The Automobile Protection Association (APA) says Alberta needs to tighten the rules on how used car dealers advertise and sell their vehicles.

On Monday the Calgary Eyeopener shared the story of Eric LaPlante who was left in the dark about the vehicle's nearly $40,000 history of damage that was never disclosed to him. Although the Gallery of Fine Cars in Calgary, where he bought the car, disagrees.

George Iny, executive director for the APA, shared his buyer-beware tips and warns of arm-twisting tactics.

Q: How often do you hear stories like this one?  

It's a common complaint when people are buying a used vehicle.

Often there are complaints about deposits, where people say they feel duped into making another to place a hold on the vehicle then realize they've made an offer to buy it.

A big issue is misrepresentation about what it is you are actually buying.

Q: We looked at the histories of 16 random vehicles from the Gallery of Fine Cars, and we found that 10 of them have previous insurance claims or damage estimates, and of those 10, three were more than $10,000. What do you make of those numbers?

A: The buyers for those dealerships may choose to buy a higher percentage of vehicles that are hit because they perceive they can buy them for less.
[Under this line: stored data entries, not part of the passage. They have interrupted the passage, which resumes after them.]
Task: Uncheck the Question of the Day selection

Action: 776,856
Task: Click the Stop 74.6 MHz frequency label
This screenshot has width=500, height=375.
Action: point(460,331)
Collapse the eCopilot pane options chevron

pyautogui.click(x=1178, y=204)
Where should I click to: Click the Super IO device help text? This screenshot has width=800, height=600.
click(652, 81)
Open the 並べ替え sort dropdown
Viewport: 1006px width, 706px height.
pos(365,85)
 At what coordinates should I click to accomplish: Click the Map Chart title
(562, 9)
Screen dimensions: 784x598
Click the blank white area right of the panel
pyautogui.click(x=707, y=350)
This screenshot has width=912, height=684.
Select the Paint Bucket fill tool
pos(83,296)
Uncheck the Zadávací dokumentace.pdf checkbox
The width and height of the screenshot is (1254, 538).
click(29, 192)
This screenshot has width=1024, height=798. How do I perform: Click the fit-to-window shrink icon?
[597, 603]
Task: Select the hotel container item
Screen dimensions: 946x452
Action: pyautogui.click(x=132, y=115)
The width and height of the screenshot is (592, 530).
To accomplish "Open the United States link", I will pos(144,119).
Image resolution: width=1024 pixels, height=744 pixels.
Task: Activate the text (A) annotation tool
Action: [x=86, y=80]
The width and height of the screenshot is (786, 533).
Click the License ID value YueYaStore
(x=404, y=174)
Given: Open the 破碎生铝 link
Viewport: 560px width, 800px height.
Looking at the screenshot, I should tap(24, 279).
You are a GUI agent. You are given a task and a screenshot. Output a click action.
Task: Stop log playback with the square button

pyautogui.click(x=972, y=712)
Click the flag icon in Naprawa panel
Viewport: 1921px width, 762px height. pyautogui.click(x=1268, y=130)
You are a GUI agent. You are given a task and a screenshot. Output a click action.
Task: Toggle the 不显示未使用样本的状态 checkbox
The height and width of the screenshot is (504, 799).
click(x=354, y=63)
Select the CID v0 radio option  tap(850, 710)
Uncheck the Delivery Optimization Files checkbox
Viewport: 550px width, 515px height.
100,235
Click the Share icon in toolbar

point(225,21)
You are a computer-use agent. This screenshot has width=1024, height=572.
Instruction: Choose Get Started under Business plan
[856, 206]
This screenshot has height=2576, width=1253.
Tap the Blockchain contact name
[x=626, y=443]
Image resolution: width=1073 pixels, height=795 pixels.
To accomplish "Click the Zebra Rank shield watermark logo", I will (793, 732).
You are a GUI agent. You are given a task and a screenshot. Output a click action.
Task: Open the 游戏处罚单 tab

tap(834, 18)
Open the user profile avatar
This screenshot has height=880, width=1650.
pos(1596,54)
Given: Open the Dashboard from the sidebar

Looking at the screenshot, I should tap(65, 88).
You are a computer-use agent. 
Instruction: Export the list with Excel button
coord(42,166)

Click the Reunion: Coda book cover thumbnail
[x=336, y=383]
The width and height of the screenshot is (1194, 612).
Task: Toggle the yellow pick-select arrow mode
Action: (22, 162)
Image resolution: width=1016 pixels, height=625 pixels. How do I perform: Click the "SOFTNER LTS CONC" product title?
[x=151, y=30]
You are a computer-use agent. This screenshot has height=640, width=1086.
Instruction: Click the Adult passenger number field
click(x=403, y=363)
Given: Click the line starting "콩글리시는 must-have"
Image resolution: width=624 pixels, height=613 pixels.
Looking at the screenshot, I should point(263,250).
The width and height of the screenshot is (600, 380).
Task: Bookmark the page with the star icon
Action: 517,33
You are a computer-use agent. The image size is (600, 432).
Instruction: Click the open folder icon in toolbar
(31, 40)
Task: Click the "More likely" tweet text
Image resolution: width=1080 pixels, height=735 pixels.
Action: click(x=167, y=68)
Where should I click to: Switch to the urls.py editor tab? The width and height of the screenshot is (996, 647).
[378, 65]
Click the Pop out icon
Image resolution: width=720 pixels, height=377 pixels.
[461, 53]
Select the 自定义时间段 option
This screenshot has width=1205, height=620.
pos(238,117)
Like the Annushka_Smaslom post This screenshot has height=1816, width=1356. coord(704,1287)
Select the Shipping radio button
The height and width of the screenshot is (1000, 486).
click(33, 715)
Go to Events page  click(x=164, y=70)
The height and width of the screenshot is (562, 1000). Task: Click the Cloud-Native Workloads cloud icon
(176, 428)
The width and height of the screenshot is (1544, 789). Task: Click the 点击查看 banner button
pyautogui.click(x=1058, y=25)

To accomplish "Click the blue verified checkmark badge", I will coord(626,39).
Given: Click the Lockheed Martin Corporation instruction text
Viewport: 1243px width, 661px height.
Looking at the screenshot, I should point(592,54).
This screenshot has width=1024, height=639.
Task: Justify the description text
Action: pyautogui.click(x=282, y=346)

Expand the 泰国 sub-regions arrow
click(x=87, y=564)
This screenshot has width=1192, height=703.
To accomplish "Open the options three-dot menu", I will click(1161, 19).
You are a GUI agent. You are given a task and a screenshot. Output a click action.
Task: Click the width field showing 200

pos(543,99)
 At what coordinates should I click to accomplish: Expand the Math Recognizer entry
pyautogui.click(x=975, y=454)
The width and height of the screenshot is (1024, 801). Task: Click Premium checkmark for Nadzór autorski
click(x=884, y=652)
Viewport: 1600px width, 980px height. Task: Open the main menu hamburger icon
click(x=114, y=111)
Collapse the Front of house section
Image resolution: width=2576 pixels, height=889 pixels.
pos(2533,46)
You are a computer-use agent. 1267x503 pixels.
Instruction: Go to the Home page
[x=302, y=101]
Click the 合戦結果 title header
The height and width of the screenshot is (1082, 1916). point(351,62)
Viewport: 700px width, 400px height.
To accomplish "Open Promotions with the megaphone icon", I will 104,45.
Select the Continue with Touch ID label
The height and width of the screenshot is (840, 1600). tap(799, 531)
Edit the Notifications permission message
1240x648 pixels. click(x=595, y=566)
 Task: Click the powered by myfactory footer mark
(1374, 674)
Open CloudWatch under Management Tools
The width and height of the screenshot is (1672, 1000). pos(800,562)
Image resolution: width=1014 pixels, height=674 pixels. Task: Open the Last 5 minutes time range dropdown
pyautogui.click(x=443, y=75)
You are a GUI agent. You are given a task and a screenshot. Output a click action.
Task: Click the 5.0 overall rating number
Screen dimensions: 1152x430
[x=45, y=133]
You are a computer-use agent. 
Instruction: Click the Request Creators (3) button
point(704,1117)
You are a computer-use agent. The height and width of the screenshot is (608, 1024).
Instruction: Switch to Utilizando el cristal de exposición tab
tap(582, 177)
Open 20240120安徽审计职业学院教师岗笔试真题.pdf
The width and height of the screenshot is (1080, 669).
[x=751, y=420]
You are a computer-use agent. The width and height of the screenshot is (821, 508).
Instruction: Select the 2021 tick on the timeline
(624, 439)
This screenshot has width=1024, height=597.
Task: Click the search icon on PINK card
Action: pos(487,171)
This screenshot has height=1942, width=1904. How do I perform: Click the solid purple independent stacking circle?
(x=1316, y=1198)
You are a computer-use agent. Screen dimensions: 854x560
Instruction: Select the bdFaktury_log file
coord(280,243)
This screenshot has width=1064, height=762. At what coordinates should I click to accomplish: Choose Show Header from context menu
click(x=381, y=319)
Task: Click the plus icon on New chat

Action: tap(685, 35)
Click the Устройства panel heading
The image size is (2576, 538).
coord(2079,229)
At auction when they are buying from another professional this sort of damage is mandatory to declare, so it can't be hidden.There's an arbitration/mediation system for that. [It's] a very powerful tool because if you actually are someone that is [hiding damage information] the auction will simply refuse entry in the future.

The consumer doesn't have a remedy like that. They're somewhat depending on the goodwill of the dealer and also the oversight of a regulator.

Q: To be clear, the professional buyers protect other professional buyers but amateur buyers don't have the same protection?

A: For sure.

Even [a dealership's] silence in most provinces would be deemed to be deceptive.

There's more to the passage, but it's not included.